Skip to content

Removing all script tags from html with JS Regular Expression

I want to strip script tags out of this HTML at Pastebin:

http://pastebin.com/mdxygM0a

I tried using the below regular expression:

html.replace(/<script.*>.*</script>/ims, " ")

But it does not remove all of the script tags in the HTML. It only removes in-line scripts. I’m looking for some regex that can remove all of the script tags (in-line and multi-line). It would be highly appreciated if a test is carried out on my sample http://pastebin.com/mdxygM0a

Answer

Attempting to remove HTML markup using a regular expression is problematic. You don’t know what’s in there as script or attribute values. One way is to insert it as the innerHTML of a div, remove any script elements and return the innerHTML, e.g.
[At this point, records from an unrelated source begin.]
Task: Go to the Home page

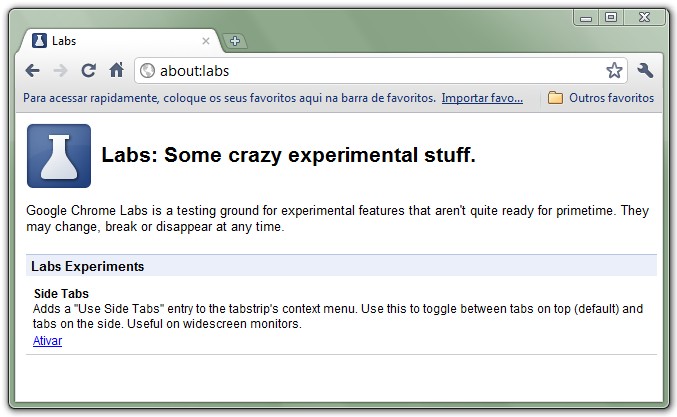Action: pyautogui.click(x=116, y=70)
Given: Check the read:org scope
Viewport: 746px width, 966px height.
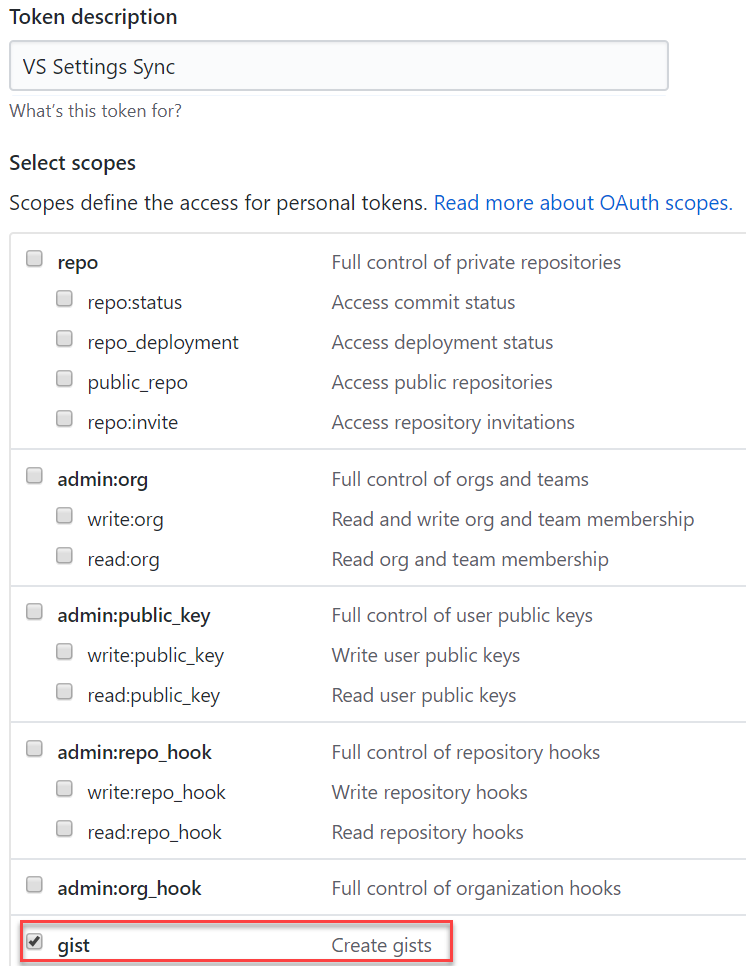Looking at the screenshot, I should (64, 556).
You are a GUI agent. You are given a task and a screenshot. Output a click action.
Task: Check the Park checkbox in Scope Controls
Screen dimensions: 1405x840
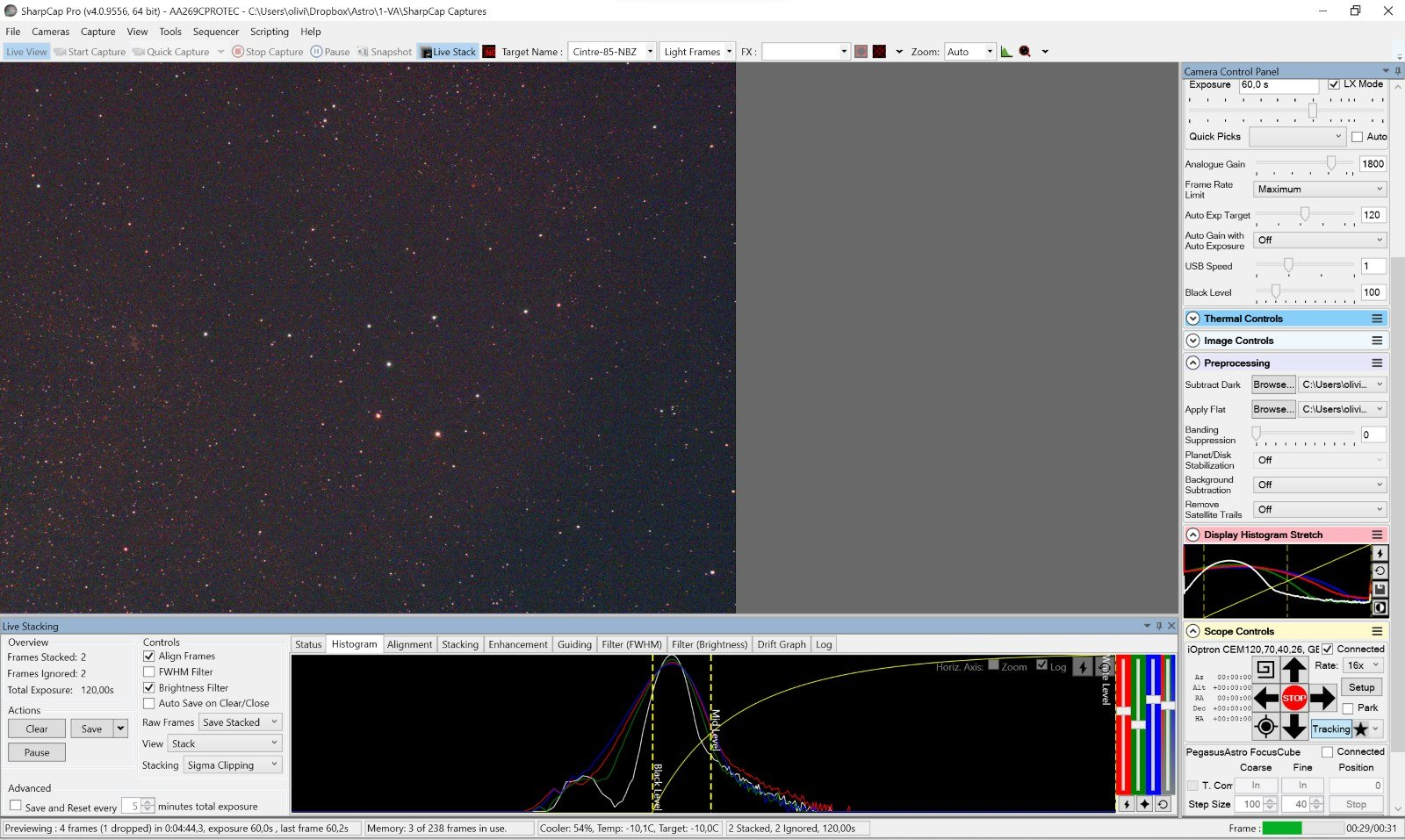(x=1348, y=708)
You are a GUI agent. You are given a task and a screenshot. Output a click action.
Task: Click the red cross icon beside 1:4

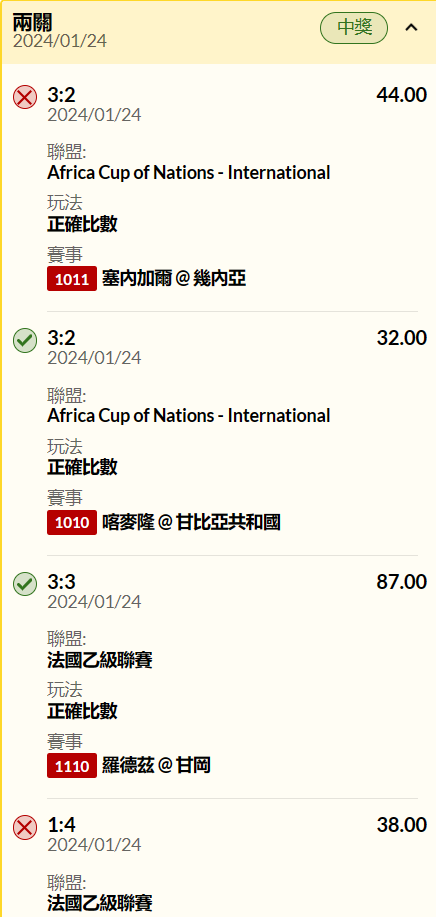click(25, 828)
  function stripScripts(s) {
    var div = document.createElement('div');
    div.innerHTML = s;
    var scripts = div.getElementsByTagName('script');
    var i = scripts.length;
    while (i--) {
      scripts[i].parentNode.removeChild(scripts[i]);
    }
    return div.innerHTML;
  }

alert(
 stripScripts('<span><script type="text/javascript">alert('foo');</script></span>')
);

Note that at present, browsers will not execute the script if inserted using the innerHTML property, and likely never will especially as the element is not added to the document.